The word ‘compensation’ raises concerns in industrialized nations, who don’t want to sign a blank cheque, but the alliance isn’t backing down. Many see the language as a warning to industrial nations regarding the costs of inaction. “If you are one of these low-lying atolls in the Pacific, would you say ‘thank you very much’ to a deal that submerges your island over time?” asks M. J. Mace, a negotiator for the Federated States of Micronesia. “If there’s a deal, it’s got to address impacts, one way or another.”
One potential compromise under discussion would be to include an insurance mechanism in whatever deal is struck and then acknowledge the long-term compensation issue in a more symbolic manner. To date, the best model for large-scale multilateral insurance may be the Caribbean Catastrophe Risk Insurance Initiative. Launched in 2007 with $47 million in funding from several international donors, the index insurance pool now provides hurricane and earthquake insurance to 16 Caribbean nations. Much as the Ethiopian policy is tied to rainfall, the Caribbean policies are based on observations of wind speed and earthquake intensity.
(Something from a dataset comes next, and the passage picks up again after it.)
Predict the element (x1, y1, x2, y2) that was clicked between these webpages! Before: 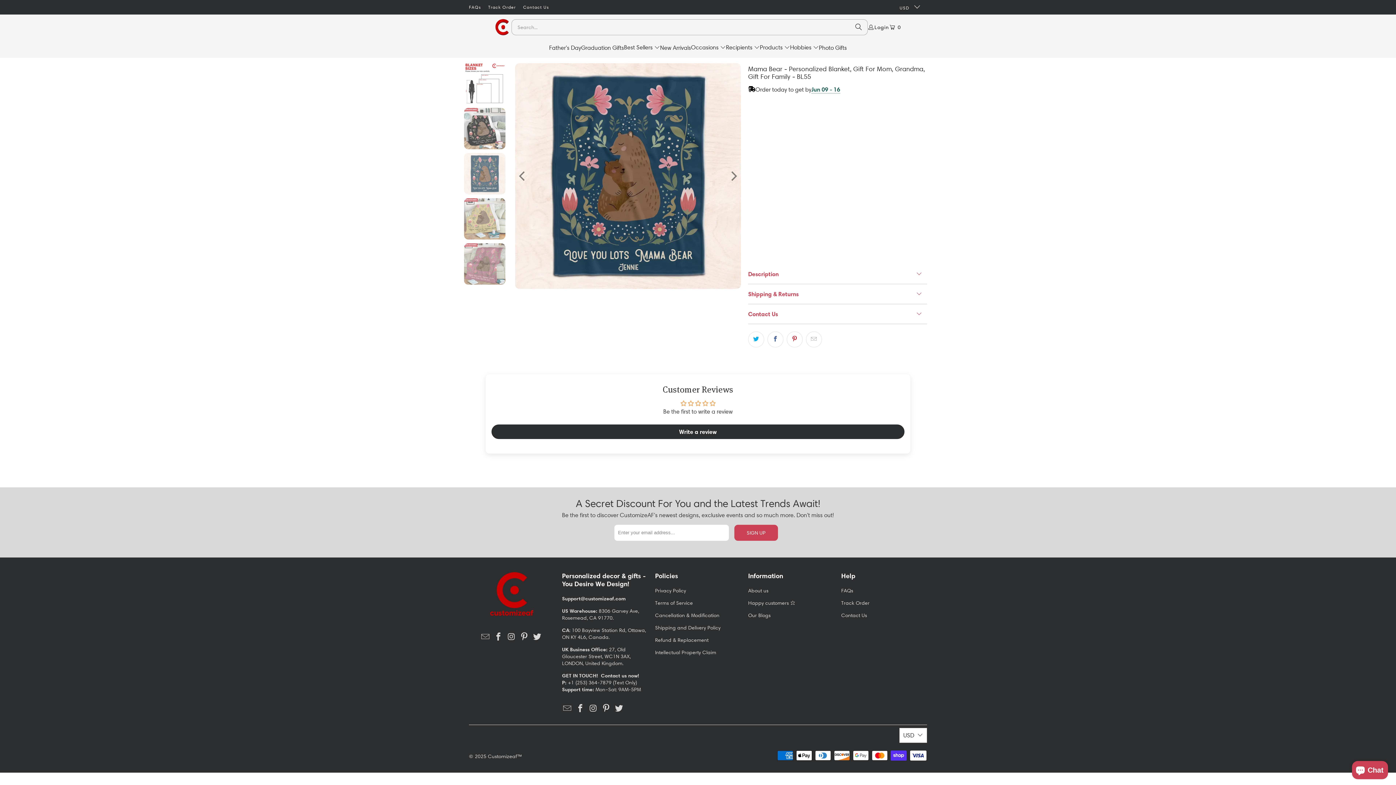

That saves money on site audits and speeds up the process, providing money immediately after a crisis when it is needed most. “It gives them a bit of breathing room,” says Simon Young, the Washington DC-based head of the non-profit firm Caribbean Risk Managers, which manages the programme.
So far, the Caribbean programme has paid out nearly $1 million for an earthquake that affected St Lucia and Dominica in 2007, and $6.3 million to the Turks and Caicos Islands after Hurricane Ike last year. Young says that their models try to take into account factors such as building codes and other preventative action, which should lower premiums as well as lessen damage during a storm.
Insurance advocates acknowledge that spreading insurance tools around the globe would benefit developing nations regardless of global warming, as illustrated by the Caribbean initiative. But fears about increased droughts, floods and more severe weather that could be associated with global warming have added momentum. “Climate change is more or less a new impulse for promoting this,” says Thomas Loster, chairman of the Munich Re Foundation, a non-profit philanthropic branch of the German reinsurance giant. “But of course we should have done it 20 years ago.”